• [Short problem]:
Copy out the lines without any change, starting with the line containing "Given: Expand the NGINX plus dashboard group" and ending with the line containing "The height and". Leave the pictures out of your answer.

• [Data to process]:
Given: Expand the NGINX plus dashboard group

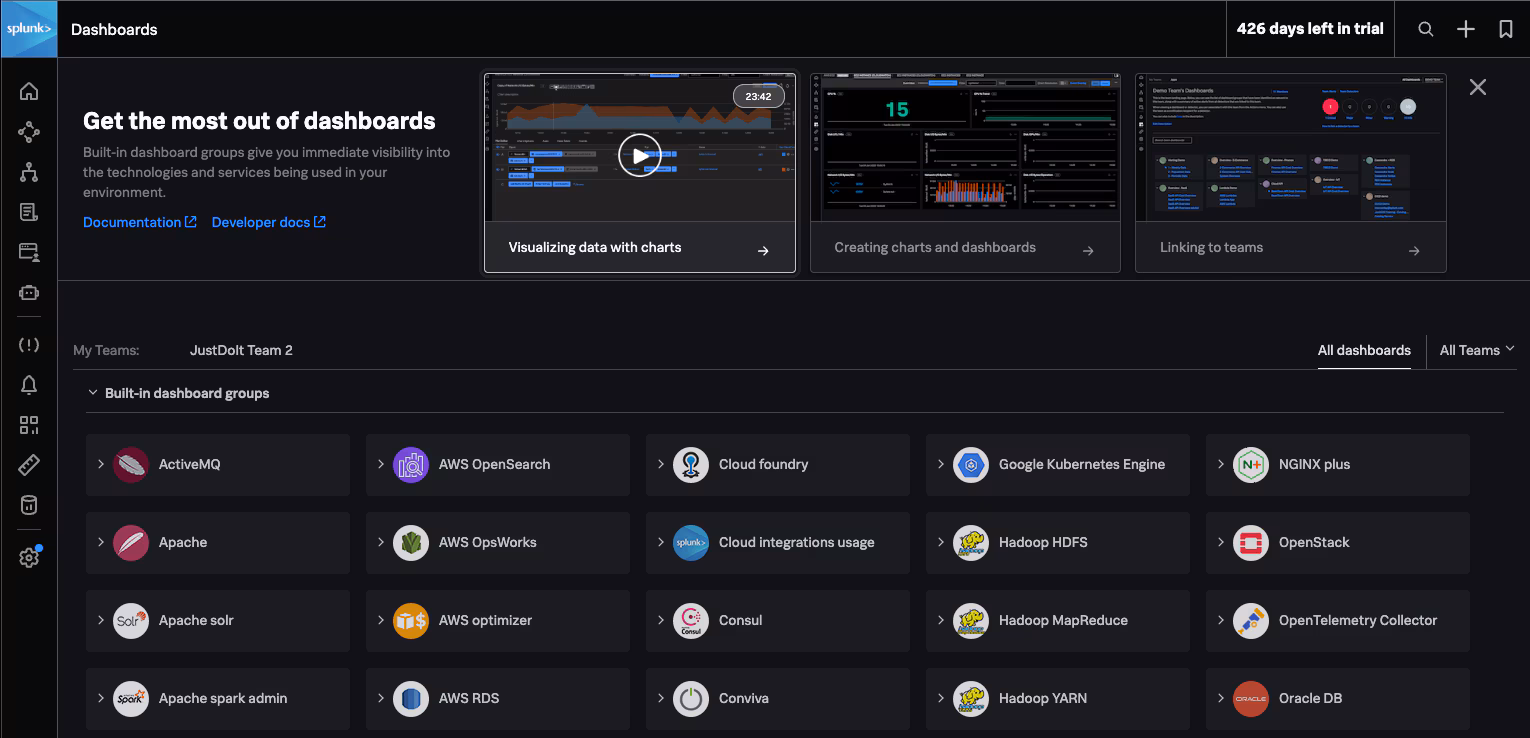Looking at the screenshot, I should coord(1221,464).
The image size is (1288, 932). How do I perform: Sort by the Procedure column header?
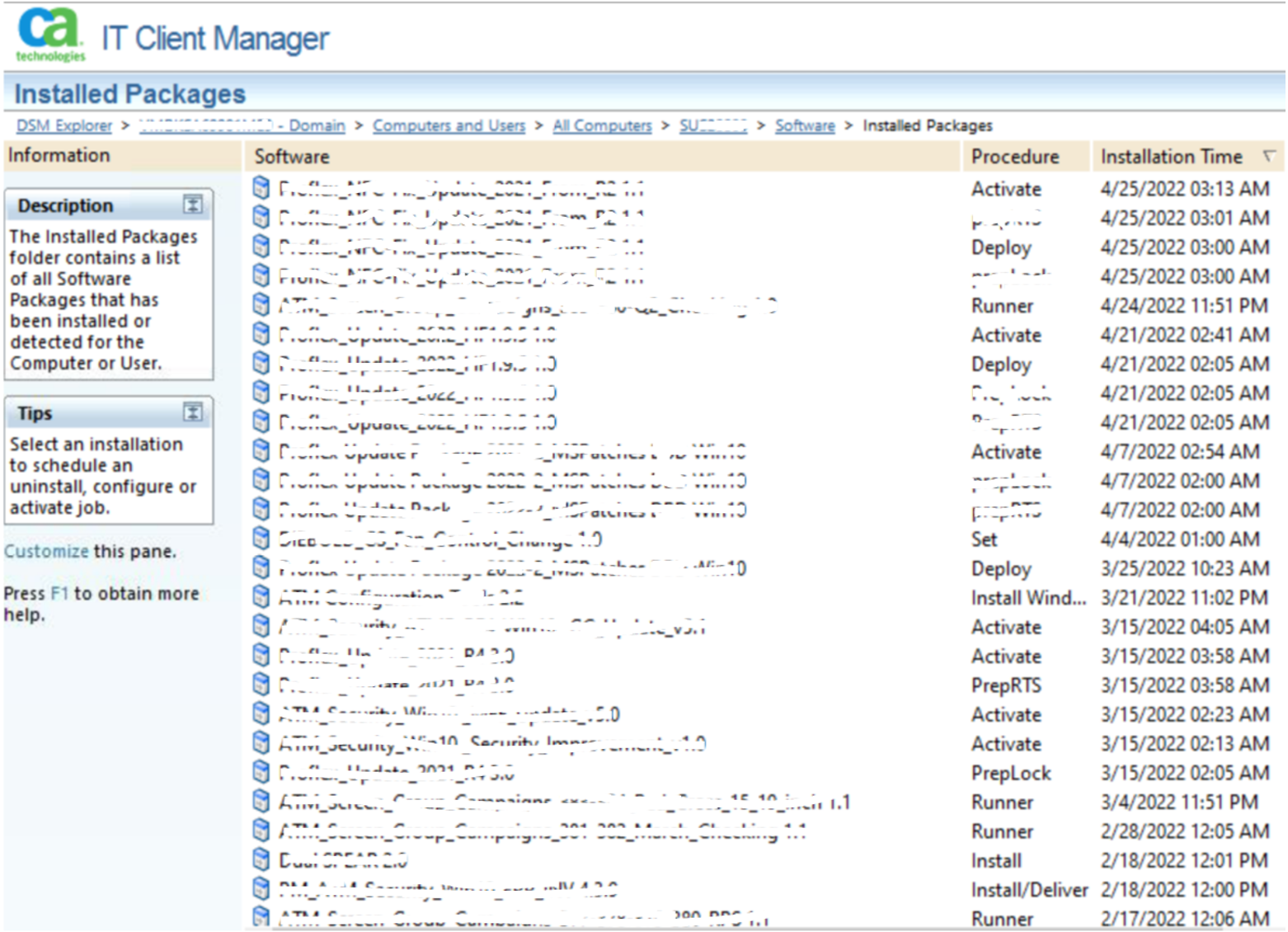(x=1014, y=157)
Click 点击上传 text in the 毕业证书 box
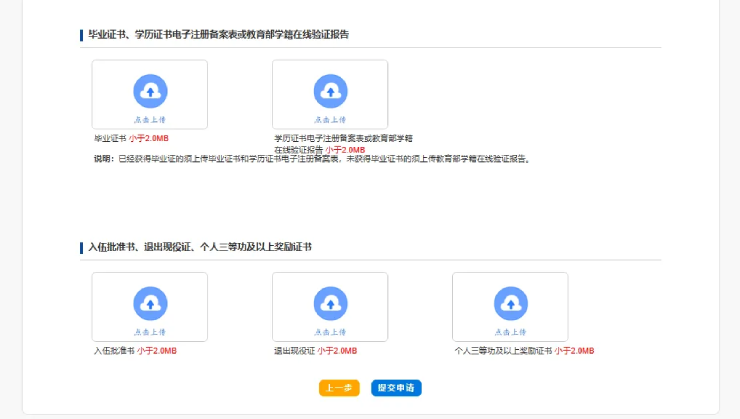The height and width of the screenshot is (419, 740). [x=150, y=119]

* * *

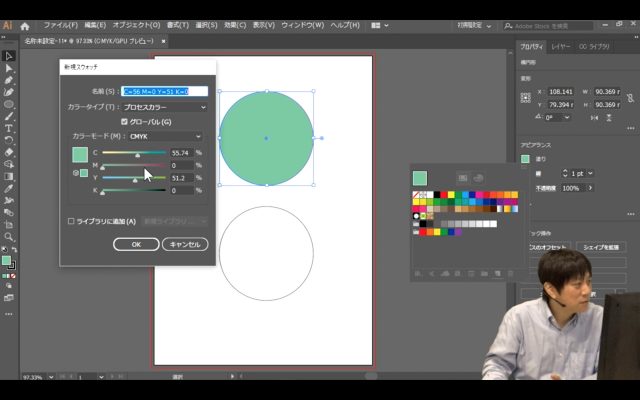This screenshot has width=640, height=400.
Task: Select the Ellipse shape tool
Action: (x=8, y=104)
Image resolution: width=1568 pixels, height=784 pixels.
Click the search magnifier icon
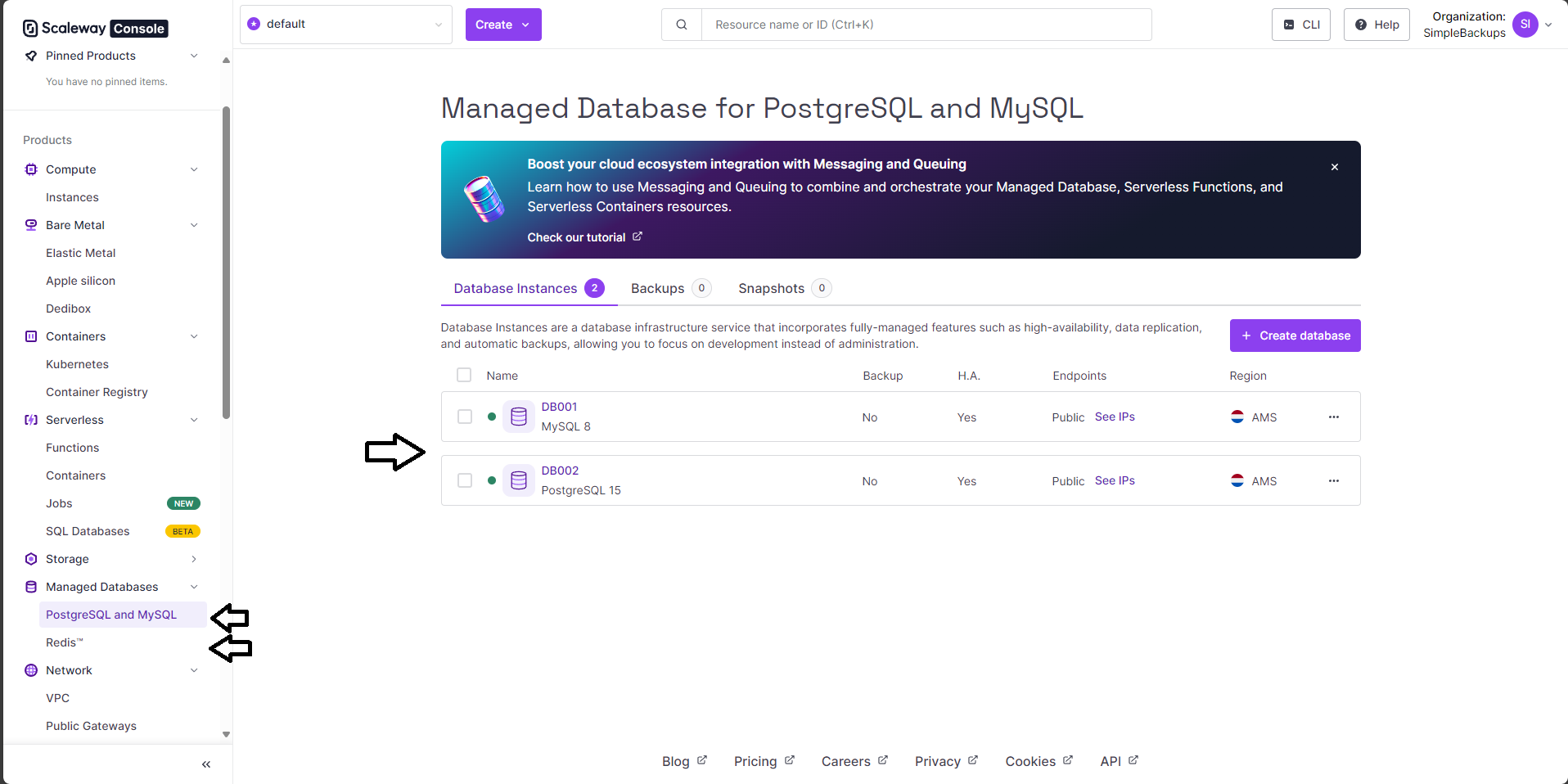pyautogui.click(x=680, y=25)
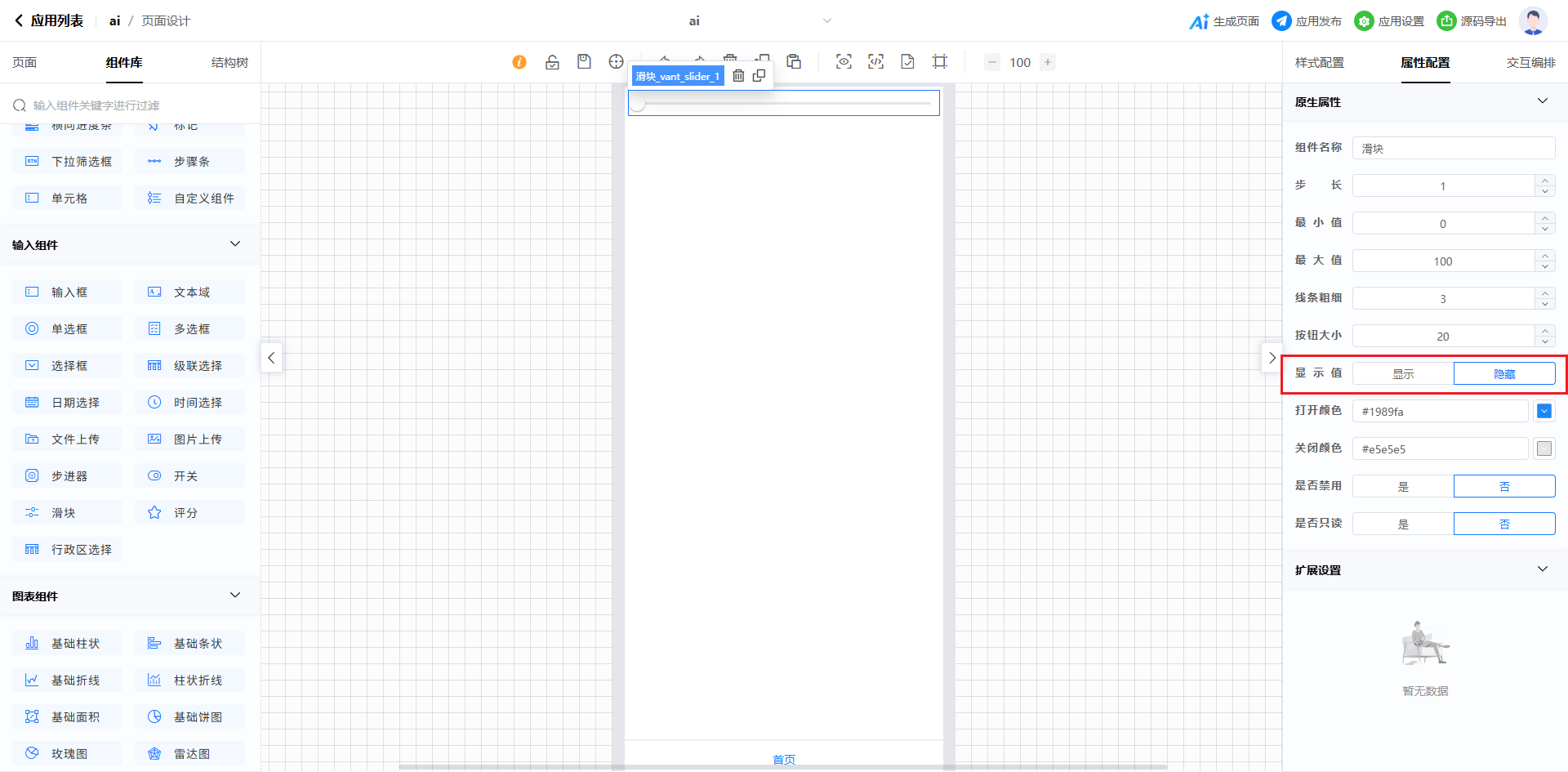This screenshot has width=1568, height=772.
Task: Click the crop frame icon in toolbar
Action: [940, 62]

==

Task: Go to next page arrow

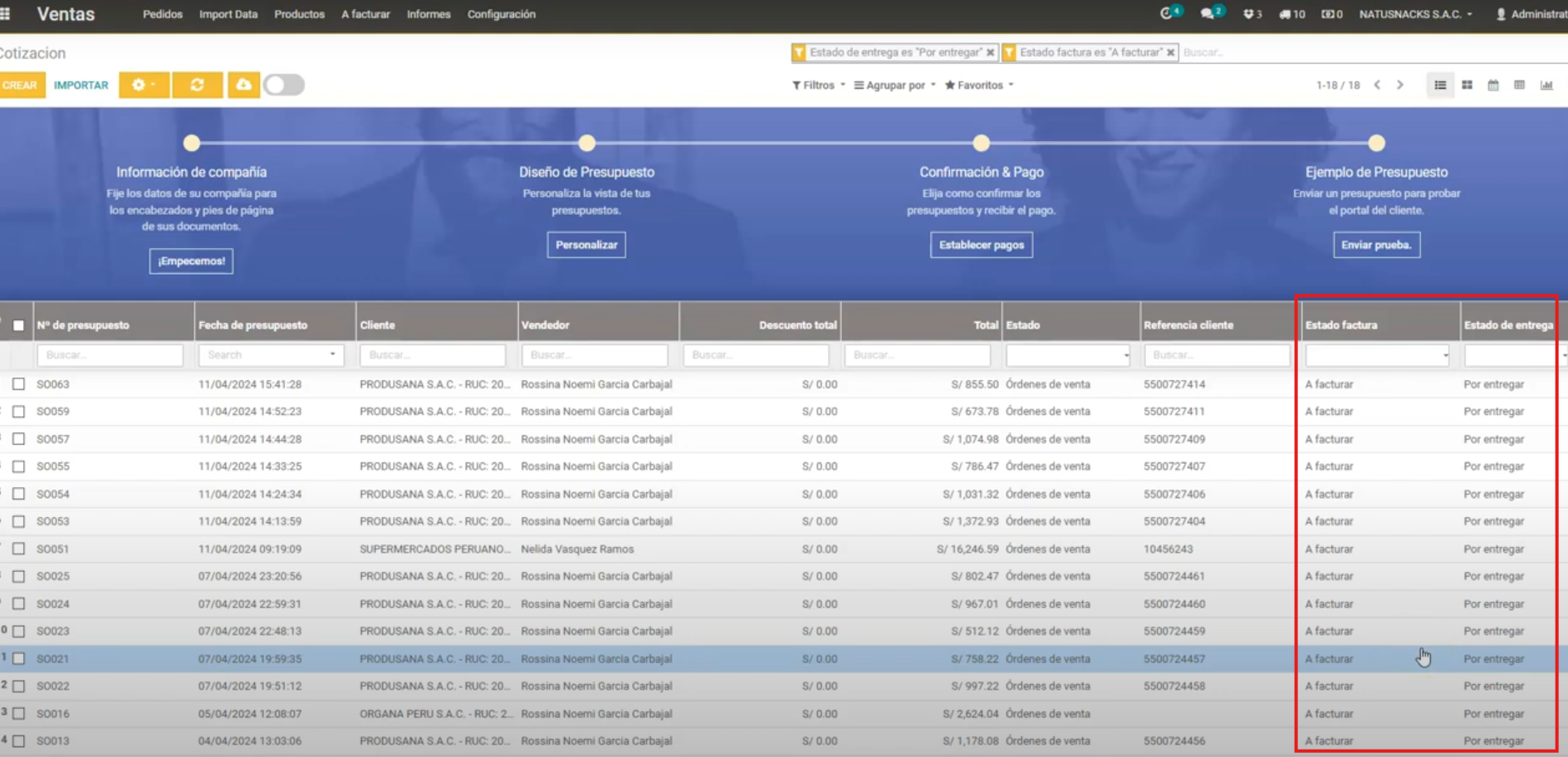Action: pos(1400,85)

• [Reply to the task]:
Given: Expand the NGINX plus dashboard group

Looking at the screenshot, I should coord(1221,464).
The image size is (1288, 932). How do I perform: Sort by the Procedure column header?
(x=1014, y=157)
Click 点击上传 text in the 毕业证书 box
The height and width of the screenshot is (419, 740). [x=150, y=119]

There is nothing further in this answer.